**Text segment:**

********************

When travellers of the world decide to explore South Africa a discerning few find themselves in the Karoo, where nature dazzles on the endless plains and among the mountains. Here, in blazing summers and icy winters, the silence is so pure you can hear God think, the stars so near you feel you have only to reach out to touch them.
The Karoo is one of the world’s most unique, arid zones. In South Africa it stands alone, globally it is an envied rarity.
Situated in the western parts of the Eastern Cape, Steytlerville is the home of peace and tranquillity. Here one can rest, relax, refresh yourself and recharge the inner batteries of your soul, while exploring, enjoying yourself and indulging your need for some unusual entertainment.
Steytlerville lies at the entrance to the eastern parts of the Baviaanskloof and showcases a host of architectural gems like quaint Edwardian- and Victorian-era houses with tin roofs and large street-facing verandas complete with broekie lace and stained glass windows.

********************

(Stored data)
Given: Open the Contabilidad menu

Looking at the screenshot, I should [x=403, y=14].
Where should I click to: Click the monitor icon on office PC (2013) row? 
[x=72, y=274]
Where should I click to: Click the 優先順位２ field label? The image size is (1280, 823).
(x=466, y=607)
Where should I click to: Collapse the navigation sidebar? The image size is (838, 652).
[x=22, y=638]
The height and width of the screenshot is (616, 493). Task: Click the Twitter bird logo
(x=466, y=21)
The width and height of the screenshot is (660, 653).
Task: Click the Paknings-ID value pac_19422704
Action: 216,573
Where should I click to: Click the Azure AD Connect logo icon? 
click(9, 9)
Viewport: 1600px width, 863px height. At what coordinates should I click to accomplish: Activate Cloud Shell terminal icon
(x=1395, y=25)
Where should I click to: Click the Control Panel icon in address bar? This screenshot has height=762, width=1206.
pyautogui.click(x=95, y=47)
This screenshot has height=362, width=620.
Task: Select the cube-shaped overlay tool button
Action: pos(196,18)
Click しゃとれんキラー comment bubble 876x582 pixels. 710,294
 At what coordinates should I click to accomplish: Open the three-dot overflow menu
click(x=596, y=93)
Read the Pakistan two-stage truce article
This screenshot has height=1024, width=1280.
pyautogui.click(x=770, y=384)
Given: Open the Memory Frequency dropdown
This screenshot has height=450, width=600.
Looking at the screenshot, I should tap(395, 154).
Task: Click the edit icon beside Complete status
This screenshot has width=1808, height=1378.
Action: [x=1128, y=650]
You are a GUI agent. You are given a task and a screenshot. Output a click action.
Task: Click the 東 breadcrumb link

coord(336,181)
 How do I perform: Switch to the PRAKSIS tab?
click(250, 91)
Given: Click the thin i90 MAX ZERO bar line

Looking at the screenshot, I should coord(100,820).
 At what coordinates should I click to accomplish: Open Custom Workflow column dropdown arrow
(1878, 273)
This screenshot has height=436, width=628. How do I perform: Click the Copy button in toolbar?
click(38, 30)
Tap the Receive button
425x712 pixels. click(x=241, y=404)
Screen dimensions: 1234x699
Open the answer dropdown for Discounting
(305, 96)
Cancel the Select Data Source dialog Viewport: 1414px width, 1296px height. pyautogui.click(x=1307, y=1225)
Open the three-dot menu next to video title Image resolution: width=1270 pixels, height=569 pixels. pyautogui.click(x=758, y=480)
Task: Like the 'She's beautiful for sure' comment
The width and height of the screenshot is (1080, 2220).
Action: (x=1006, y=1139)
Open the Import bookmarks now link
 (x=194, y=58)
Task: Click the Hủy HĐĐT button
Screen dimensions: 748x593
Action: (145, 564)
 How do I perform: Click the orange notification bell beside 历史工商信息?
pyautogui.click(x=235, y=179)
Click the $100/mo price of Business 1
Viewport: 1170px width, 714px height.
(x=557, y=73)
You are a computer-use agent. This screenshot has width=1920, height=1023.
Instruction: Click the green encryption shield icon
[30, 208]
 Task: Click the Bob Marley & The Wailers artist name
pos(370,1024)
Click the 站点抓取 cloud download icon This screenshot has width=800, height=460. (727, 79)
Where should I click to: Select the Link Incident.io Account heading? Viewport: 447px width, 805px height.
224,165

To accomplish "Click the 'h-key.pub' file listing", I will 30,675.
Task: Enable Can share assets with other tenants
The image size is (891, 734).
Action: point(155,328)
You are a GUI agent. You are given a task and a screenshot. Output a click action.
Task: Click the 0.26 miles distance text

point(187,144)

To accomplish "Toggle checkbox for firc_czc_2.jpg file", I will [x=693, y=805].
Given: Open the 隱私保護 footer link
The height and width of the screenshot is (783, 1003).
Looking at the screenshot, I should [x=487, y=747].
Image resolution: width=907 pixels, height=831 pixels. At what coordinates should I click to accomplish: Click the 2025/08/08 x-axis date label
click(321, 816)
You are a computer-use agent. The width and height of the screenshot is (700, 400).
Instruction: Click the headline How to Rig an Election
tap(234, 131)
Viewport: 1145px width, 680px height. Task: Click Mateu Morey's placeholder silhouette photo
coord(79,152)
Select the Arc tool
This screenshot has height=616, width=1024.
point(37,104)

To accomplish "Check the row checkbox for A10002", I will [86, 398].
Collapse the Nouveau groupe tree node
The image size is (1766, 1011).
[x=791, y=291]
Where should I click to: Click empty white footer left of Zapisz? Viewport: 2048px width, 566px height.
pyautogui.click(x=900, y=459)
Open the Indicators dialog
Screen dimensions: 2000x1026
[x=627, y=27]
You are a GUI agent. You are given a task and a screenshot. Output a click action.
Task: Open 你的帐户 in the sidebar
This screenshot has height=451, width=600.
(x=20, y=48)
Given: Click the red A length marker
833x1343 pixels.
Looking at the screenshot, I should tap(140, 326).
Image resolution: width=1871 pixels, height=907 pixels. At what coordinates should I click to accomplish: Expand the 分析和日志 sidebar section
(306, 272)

********************

**About this exercise:**
In the passage on the Karoo and Steytlerville, what reason does the passage give for saying that in the Karoo "you can hear God think"? Answer in one to three sentences. The stored data are not needed for this work.

**Solved problem:**
The passage says the silence in the Karoo is so pure that you can hear God think. The purity of that silence is the reason it gives.